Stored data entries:

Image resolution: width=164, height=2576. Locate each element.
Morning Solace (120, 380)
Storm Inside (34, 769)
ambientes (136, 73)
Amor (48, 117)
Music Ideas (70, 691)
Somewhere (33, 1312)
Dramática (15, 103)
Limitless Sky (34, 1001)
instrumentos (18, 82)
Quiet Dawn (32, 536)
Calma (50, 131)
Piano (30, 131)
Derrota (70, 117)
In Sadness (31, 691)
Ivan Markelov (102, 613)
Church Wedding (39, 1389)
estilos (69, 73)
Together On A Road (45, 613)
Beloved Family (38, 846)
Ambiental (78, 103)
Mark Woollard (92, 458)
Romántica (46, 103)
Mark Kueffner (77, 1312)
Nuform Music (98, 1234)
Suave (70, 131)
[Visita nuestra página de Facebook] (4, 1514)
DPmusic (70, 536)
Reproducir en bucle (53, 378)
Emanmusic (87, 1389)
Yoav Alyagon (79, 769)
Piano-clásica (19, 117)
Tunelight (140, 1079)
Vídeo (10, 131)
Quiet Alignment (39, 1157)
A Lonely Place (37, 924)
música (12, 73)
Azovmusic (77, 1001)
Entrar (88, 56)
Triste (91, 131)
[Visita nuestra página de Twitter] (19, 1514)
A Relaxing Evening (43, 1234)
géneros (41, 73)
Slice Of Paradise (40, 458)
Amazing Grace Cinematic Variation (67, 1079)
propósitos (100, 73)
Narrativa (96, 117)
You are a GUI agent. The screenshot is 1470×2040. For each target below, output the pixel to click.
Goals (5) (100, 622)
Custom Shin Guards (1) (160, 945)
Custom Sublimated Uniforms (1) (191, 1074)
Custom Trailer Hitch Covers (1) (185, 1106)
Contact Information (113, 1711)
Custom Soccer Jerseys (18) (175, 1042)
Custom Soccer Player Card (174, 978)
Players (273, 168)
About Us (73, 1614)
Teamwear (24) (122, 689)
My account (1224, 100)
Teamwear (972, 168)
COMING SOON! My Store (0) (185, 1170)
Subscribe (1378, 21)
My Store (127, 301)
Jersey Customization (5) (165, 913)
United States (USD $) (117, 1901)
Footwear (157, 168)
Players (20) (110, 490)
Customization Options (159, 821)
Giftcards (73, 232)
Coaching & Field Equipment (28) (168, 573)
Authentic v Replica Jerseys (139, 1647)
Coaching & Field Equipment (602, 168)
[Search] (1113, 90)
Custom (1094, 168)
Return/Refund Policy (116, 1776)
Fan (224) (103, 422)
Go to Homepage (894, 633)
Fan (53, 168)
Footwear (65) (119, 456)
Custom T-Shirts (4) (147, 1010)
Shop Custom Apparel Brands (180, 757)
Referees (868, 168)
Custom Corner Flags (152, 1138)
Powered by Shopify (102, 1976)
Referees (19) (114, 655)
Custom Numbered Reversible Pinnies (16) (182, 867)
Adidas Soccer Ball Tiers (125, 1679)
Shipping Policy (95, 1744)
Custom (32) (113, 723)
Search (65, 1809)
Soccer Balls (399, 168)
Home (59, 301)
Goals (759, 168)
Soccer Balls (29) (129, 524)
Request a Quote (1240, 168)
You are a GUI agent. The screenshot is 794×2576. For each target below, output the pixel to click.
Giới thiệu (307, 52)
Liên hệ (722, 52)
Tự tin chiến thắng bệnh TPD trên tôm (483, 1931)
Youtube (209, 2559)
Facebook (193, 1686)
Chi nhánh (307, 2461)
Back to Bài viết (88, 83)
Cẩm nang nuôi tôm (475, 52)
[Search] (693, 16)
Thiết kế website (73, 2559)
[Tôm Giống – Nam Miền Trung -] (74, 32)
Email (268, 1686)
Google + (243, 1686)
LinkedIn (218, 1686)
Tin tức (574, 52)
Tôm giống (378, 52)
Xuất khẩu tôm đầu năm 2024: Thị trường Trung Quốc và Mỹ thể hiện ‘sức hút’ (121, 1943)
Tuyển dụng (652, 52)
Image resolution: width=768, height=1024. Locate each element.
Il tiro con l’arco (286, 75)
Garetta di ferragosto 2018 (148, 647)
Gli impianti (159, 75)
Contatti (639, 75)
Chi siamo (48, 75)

__TASK OBJECTIVE__. Could you reproduce all of the entries above exactly?

__RESULT FOR THIS TASK__.
Image resolution: width=164, height=2576. Locate each element.
Morning Solace (120, 380)
Storm Inside (34, 769)
ambientes (136, 73)
Amor (48, 117)
Music Ideas (70, 691)
Somewhere (33, 1312)
Dramática (15, 103)
Limitless Sky (34, 1001)
instrumentos (18, 82)
Quiet Dawn (32, 536)
Calma (50, 131)
Piano (30, 131)
Derrota (70, 117)
In Sadness (31, 691)
Ivan Markelov (102, 613)
Church Wedding (39, 1389)
estilos (69, 73)
Together On A Road (45, 613)
Beloved Family (38, 846)
Ambiental (78, 103)
Mark Woollard (92, 458)
Romántica (46, 103)
Mark Kueffner (77, 1312)
Nuform Music (98, 1234)
Suave (70, 131)
[Visita nuestra página de Facebook] (4, 1514)
DPmusic (70, 536)
Reproducir en bucle (53, 378)
Emanmusic (87, 1389)
Yoav Alyagon (79, 769)
Piano-clásica (19, 117)
Tunelight (140, 1079)
Vídeo (10, 131)
Quiet Alignment (39, 1157)
A Lonely Place (37, 924)
música (12, 73)
Azovmusic (77, 1001)
Entrar (88, 56)
Triste (91, 131)
[Visita nuestra página de Twitter] (19, 1514)
A Relaxing Evening (43, 1234)
géneros (41, 73)
Slice Of Paradise (40, 458)
Amazing Grace Cinematic Variation (67, 1079)
propósitos (100, 73)
Narrativa (96, 117)
You are a GUI agent. The screenshot is 1470×2040. For each target below, output the pixel to click.
Goals (5) (100, 622)
Custom Shin Guards (1) (160, 945)
Custom Sublimated Uniforms (1) (191, 1074)
Custom Trailer Hitch Covers (1) (185, 1106)
Contact Information (113, 1711)
Custom Soccer Jerseys (18) (175, 1042)
Custom Soccer Player Card (174, 978)
Players (273, 168)
About Us (73, 1614)
Teamwear (24) (122, 689)
My account (1224, 100)
Teamwear (972, 168)
COMING SOON! My Store (0) (185, 1170)
Subscribe (1378, 21)
My Store (127, 301)
Jersey Customization (5) (165, 913)
United States (USD $) (117, 1901)
Footwear (157, 168)
Players (20) (110, 490)
Customization Options (159, 821)
Giftcards (73, 232)
Coaching & Field Equipment (28) (168, 573)
Authentic v Replica Jerseys (139, 1647)
Coaching & Field Equipment (602, 168)
[Search] (1113, 90)
Custom (1094, 168)
Return/Refund Policy (116, 1776)
Fan (224) (103, 422)
Go to Homepage (894, 633)
Fan (53, 168)
Footwear (65) (119, 456)
Custom T-Shirts (4) (147, 1010)
Shop Custom Apparel Brands (180, 757)
Referees (868, 168)
Custom Corner Flags (152, 1138)
Powered by Shopify (102, 1976)
Referees (19) (114, 655)
Custom Numbered Reversible Pinnies (16) (182, 867)
Adidas Soccer Ball Tiers (125, 1679)
Shipping Policy (95, 1744)
Custom (32) (113, 723)
Search (65, 1809)
Soccer Balls (399, 168)
Home (59, 301)
Goals (759, 168)
Soccer Balls (29) (129, 524)
Request a Quote (1240, 168)
You are a GUI agent. The screenshot is 794×2576. For each target below, output the pixel to click.
Giới thiệu (307, 52)
Liên hệ (722, 52)
Tự tin chiến thắng bệnh TPD trên tôm (483, 1931)
Youtube (209, 2559)
Facebook (193, 1686)
Chi nhánh (307, 2461)
Back to Bài viết (88, 83)
Cẩm nang nuôi tôm (475, 52)
[Search] (693, 16)
Thiết kế website (73, 2559)
[Tôm Giống – Nam Miền Trung -] (74, 32)
Email (268, 1686)
Google + (243, 1686)
LinkedIn (218, 1686)
Tin tức (574, 52)
Tôm giống (378, 52)
Xuất khẩu tôm đầu năm 2024: Thị trường Trung Quốc và Mỹ thể hiện ‘sức hút’ (121, 1943)
Tuyển dụng (652, 52)
Image resolution: width=768, height=1024. Locate each element.
Il tiro con l’arco (286, 75)
Garetta di ferragosto 2018 (148, 647)
Gli impianti (159, 75)
Contatti (639, 75)
Chi siamo (48, 75)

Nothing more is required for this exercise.